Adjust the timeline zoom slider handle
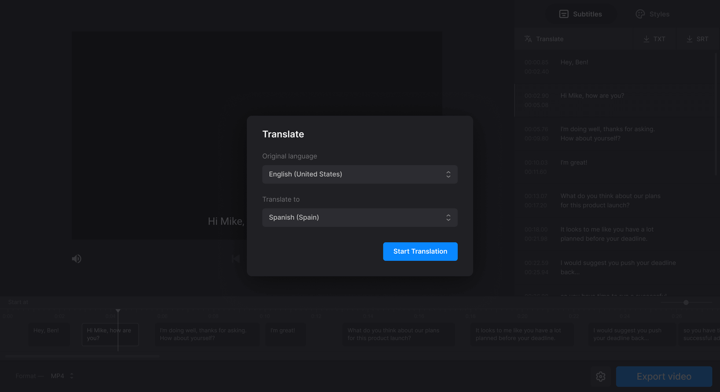 tap(686, 303)
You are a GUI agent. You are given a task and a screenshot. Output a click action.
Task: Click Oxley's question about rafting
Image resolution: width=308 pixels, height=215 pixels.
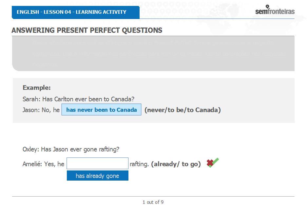tap(71, 149)
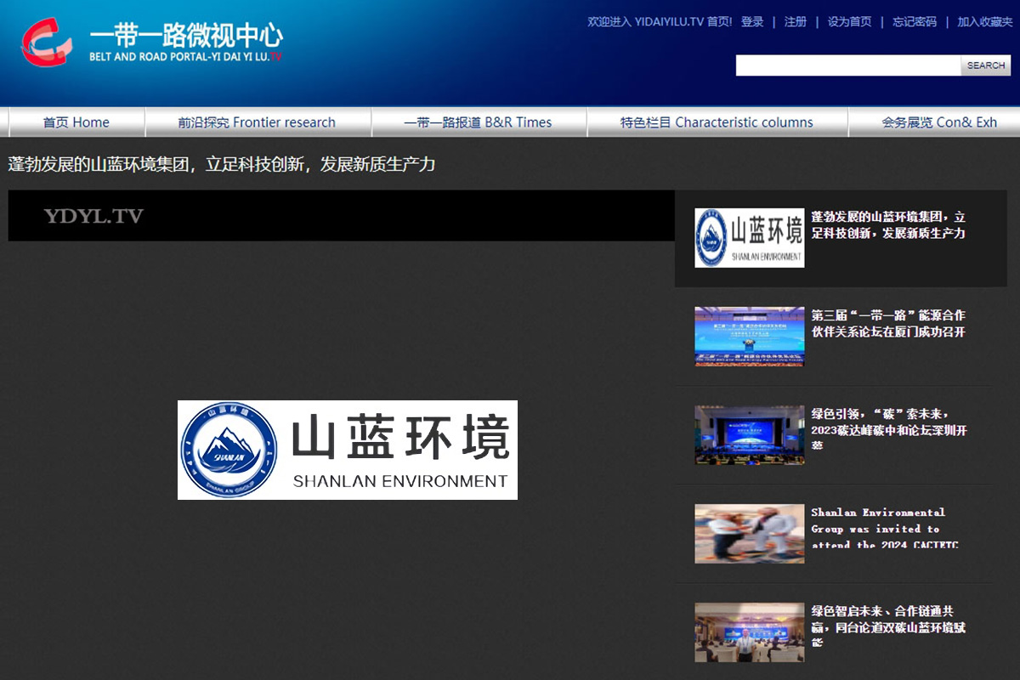The width and height of the screenshot is (1020, 680).
Task: Open the 2023 carbon neutral forum thumbnail
Action: coord(749,434)
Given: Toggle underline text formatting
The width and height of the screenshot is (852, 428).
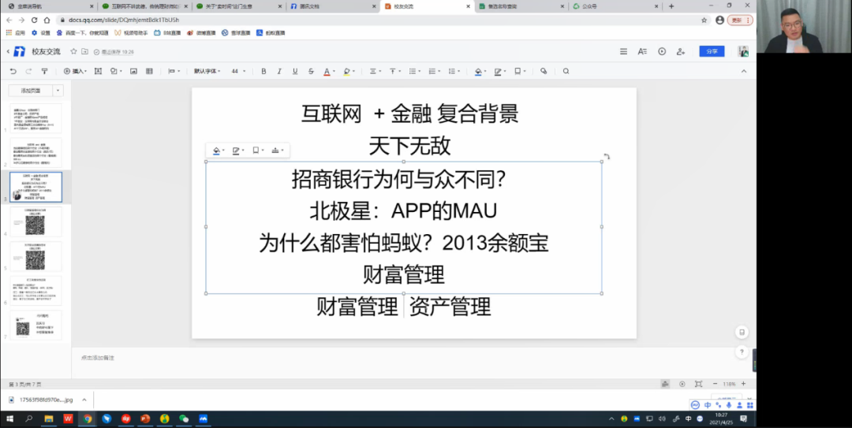Looking at the screenshot, I should coord(294,71).
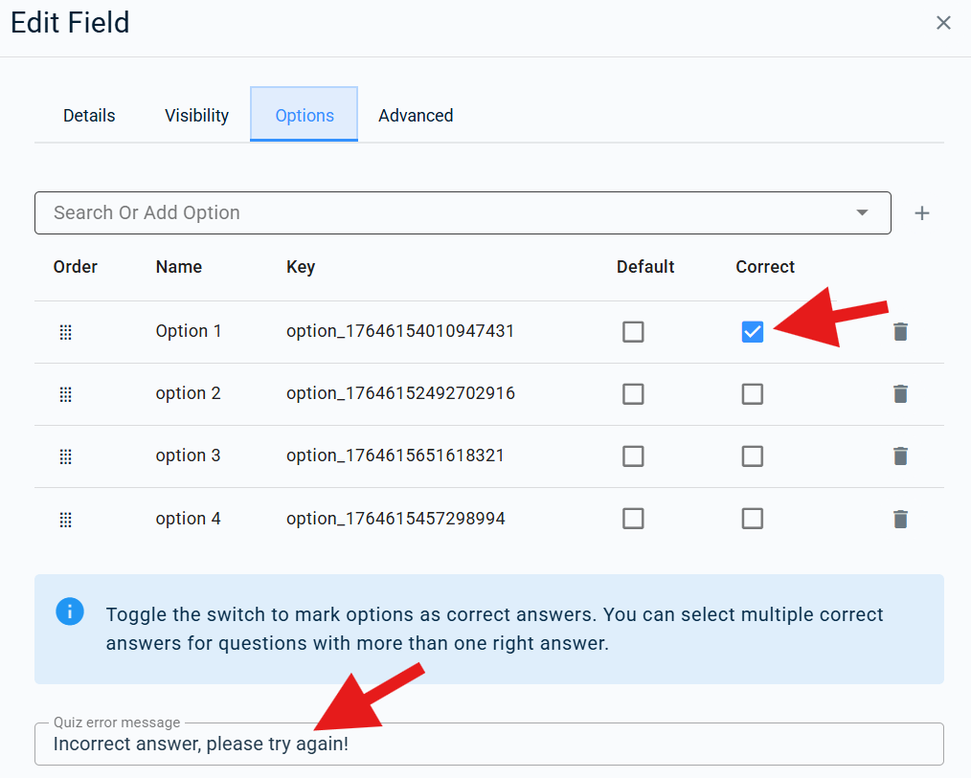This screenshot has width=971, height=778.
Task: Grab the drag handle for Option 1
Action: 66,332
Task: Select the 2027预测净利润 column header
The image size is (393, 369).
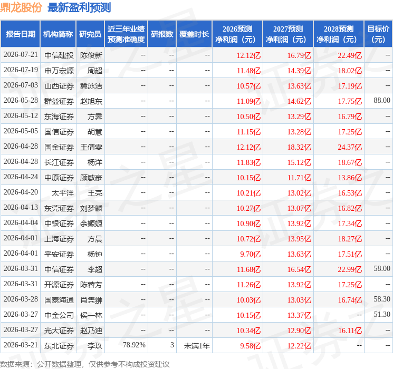Action: click(288, 34)
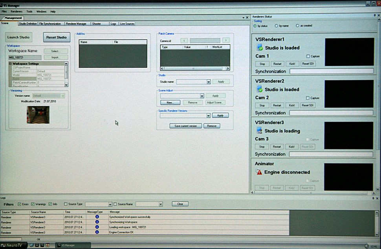Enable Capture checkbox for VSRenderer1
Screen dimensions: 381x249
[308, 56]
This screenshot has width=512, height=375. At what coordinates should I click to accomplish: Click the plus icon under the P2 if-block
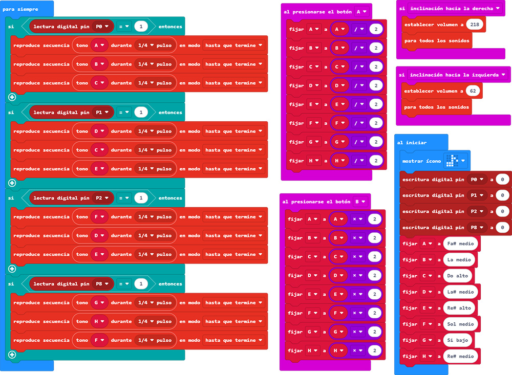click(x=12, y=269)
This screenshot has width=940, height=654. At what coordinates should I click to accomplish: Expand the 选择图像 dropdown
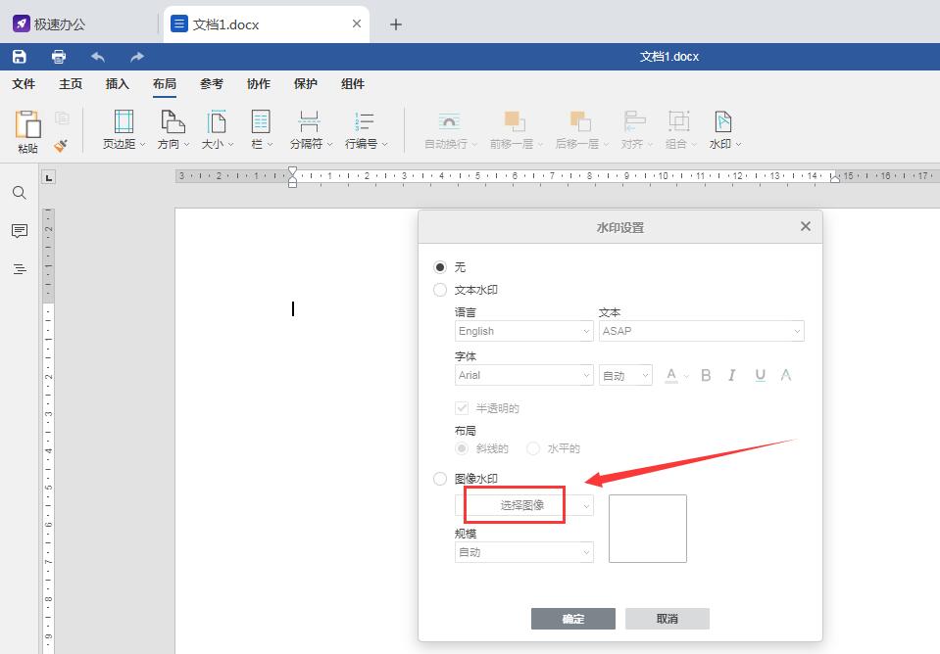coord(524,505)
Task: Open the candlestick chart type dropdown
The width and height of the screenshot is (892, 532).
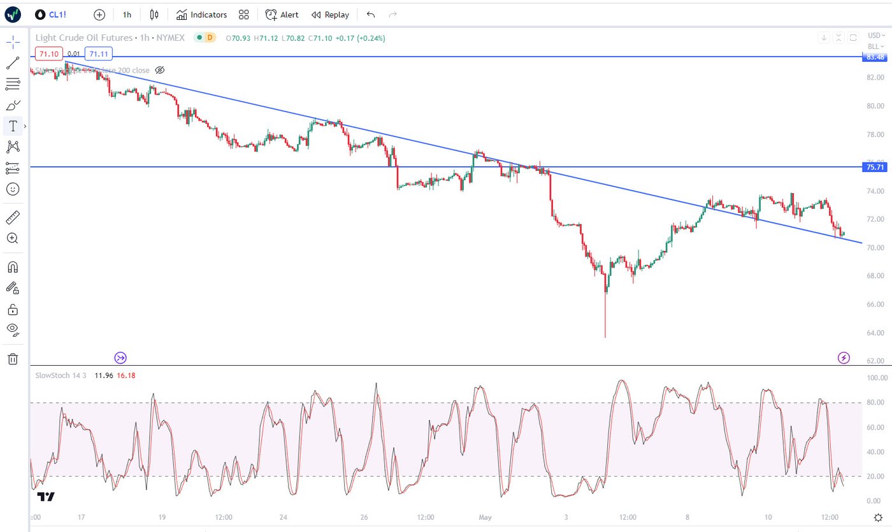Action: (154, 15)
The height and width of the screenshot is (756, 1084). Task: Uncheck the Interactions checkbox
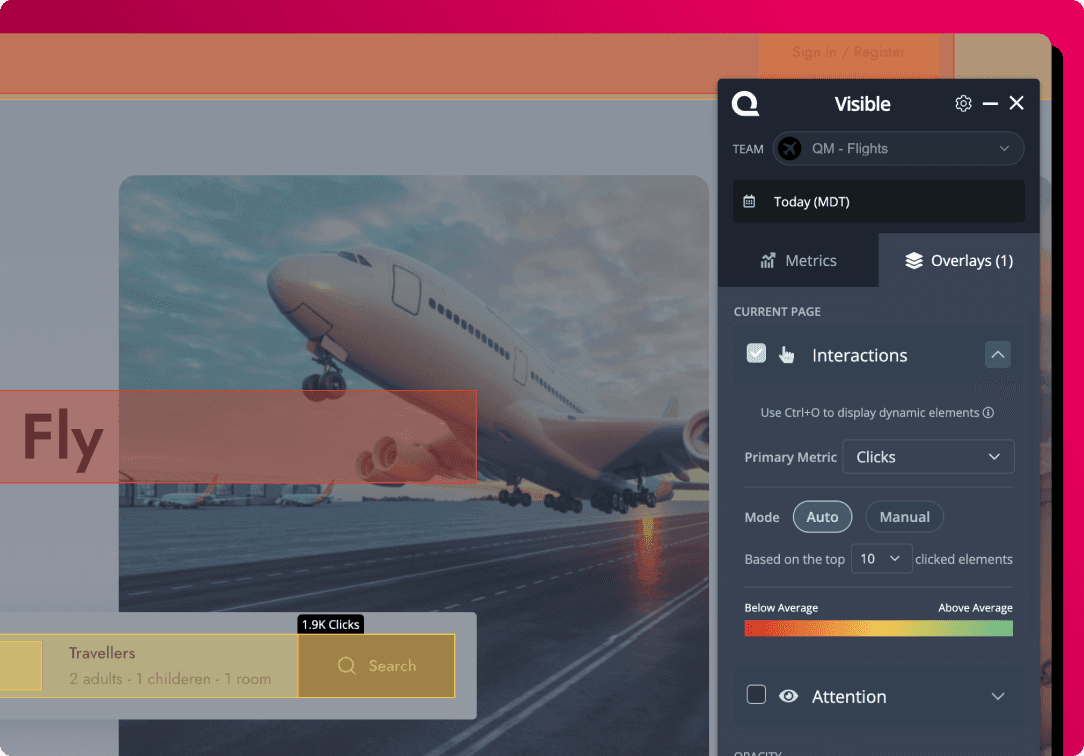pyautogui.click(x=756, y=353)
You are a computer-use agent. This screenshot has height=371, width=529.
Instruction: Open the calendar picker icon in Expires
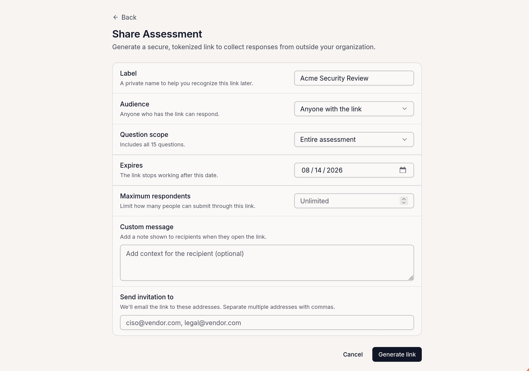pyautogui.click(x=403, y=170)
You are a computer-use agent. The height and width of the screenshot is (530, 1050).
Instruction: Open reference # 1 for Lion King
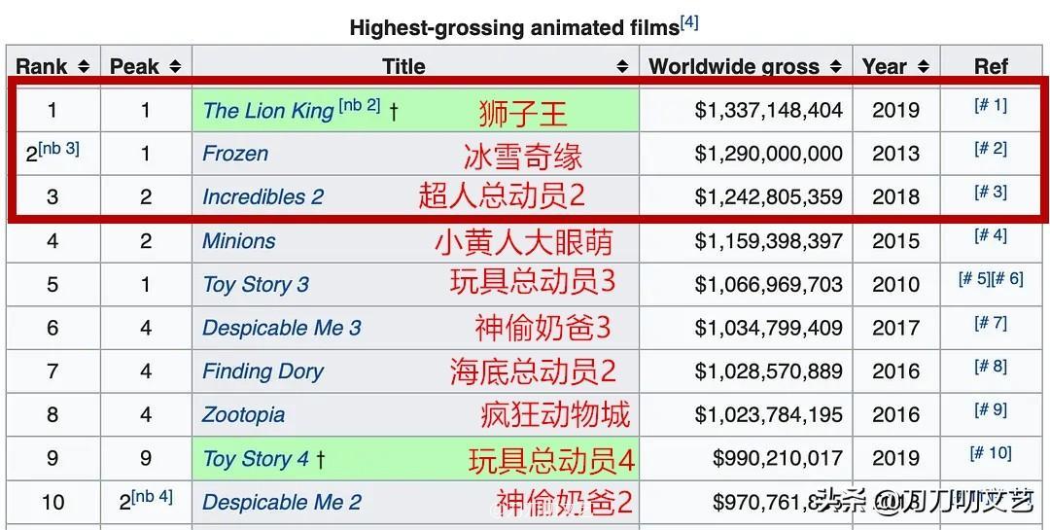click(991, 105)
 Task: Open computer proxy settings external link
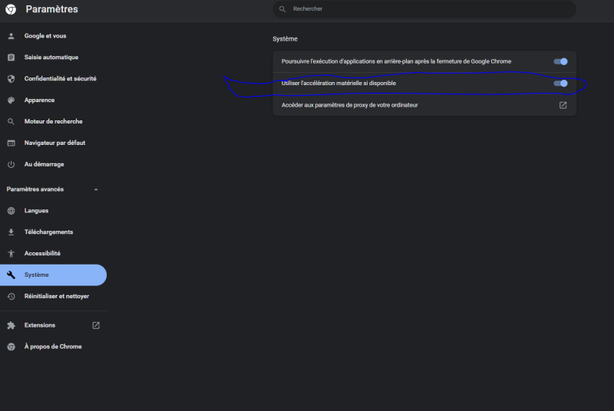[x=563, y=105]
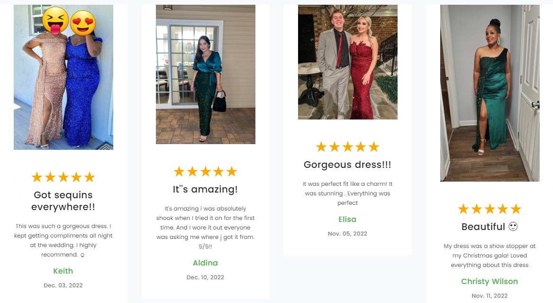This screenshot has width=553, height=303.
Task: Click the star rating above "Gorgeous dress!!!"
Action: click(x=348, y=147)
■ ■ ■
WHAT YOU SHOULD DO: Could you copy out the records exactly, from the line that contains "You are a computer-use agent. The" through the end of the records, both ends included, leaving out the pictures?

RESULT OF THIS TASK:
You are a computer-use agent. The height and width of the screenshot is (530, 1050).
Instruction: Open reference # 1 for Lion King
click(991, 105)
 Task: Open computer proxy settings external link
[x=563, y=105]
This screenshot has width=553, height=303.
Task: Click the star rating above "Gorgeous dress!!!"
Action: click(x=348, y=147)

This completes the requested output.